▸ **Written instruction 1**
Repeat the passage about college word for word, from "A bit of context: I" up to and including "bit more difficult.".

That said, this feeling of being out of school for a long time now (even though it really hasn’t been that long ago) has caused me, in fact, to ponder on my experiences during my undergrad years. What experiences, you might ask? They vary, but to start, I have especially been considering whether the classes, the activities, and everything in between that all of us do while in college are, well, worth it.

A bit of context: I went to a college that was known for its cutting-edge research; we spend tons of money each year for our tuition (both in-state and out-of-state), in which some of the money goes toward funding such research, whether in the arts, sciences, humanities, etc. Yes, my college has its academic focus, but it is not the main one- it is research.

Now, a college that focuses a lot on research isn’t necessarily a bad thing: in terms of discovering breakthrough concepts and increasing the school’s prestige, it’s impressive. But for classes, for bringing in good professors to teach students, aka the “next generation” in shaping the future, well, that becomes a bit more difficult.

▸ **The data**
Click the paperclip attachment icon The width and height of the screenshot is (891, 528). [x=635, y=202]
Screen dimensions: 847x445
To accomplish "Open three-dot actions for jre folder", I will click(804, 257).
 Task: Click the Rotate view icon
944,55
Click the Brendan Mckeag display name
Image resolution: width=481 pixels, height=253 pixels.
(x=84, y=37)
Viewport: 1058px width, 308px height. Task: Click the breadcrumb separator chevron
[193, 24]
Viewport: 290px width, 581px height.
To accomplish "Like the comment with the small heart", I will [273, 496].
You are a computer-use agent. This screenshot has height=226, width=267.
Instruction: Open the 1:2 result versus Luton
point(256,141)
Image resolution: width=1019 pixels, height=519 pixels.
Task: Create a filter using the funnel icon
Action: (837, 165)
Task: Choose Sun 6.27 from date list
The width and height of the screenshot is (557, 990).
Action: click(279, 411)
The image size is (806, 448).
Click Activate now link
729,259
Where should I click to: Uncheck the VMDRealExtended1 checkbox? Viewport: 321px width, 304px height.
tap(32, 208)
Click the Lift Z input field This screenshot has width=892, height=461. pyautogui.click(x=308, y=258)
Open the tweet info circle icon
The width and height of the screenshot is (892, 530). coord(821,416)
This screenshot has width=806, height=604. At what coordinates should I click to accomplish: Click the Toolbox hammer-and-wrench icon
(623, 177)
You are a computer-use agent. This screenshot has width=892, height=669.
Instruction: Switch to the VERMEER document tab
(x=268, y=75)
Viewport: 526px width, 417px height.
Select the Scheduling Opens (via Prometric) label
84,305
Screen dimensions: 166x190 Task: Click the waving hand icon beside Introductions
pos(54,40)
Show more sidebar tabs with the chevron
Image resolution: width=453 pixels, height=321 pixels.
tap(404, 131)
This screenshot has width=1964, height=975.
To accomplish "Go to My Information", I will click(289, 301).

▸ **Written instruction 2**
Reproduce the lines of the listing verbatim, from the line with "Viewport: 1058px width, 308px" up to and including the line with "Click the Lift".

▸ **Full response 1**
A bit of context: I went to a college that was known for its cutting-edge research; we spend tons of money each year for our tuition (both in-state and out-of-state), in which some of the money goes toward funding such research, whether in the arts, sciences, humanities, etc. Yes, my college has its academic focus, but it is not the main one- it is research.

Now, a college that focuses a lot on research isn’t necessarily a bad thing: in terms of discovering breakthrough concepts and increasing the school’s prestige, it’s impressive. But for classes, for bringing in good professors to teach students, aka the “next generation” in shaping the future, well, that becomes a bit more difficult.

▸ **Full response 2**
Viewport: 1058px width, 308px height. Task: Click the breadcrumb separator chevron
[193, 24]
Viewport: 290px width, 581px height.
To accomplish "Like the comment with the small heart", I will [273, 496].
You are a computer-use agent. This screenshot has height=226, width=267.
Instruction: Open the 1:2 result versus Luton
point(256,141)
Image resolution: width=1019 pixels, height=519 pixels.
Task: Create a filter using the funnel icon
Action: (837, 165)
Task: Choose Sun 6.27 from date list
The width and height of the screenshot is (557, 990).
Action: click(279, 411)
The image size is (806, 448).
Click Activate now link
729,259
Where should I click to: Uncheck the VMDRealExtended1 checkbox? Viewport: 321px width, 304px height.
tap(32, 208)
Click the Lift Z input field This screenshot has width=892, height=461. pyautogui.click(x=308, y=258)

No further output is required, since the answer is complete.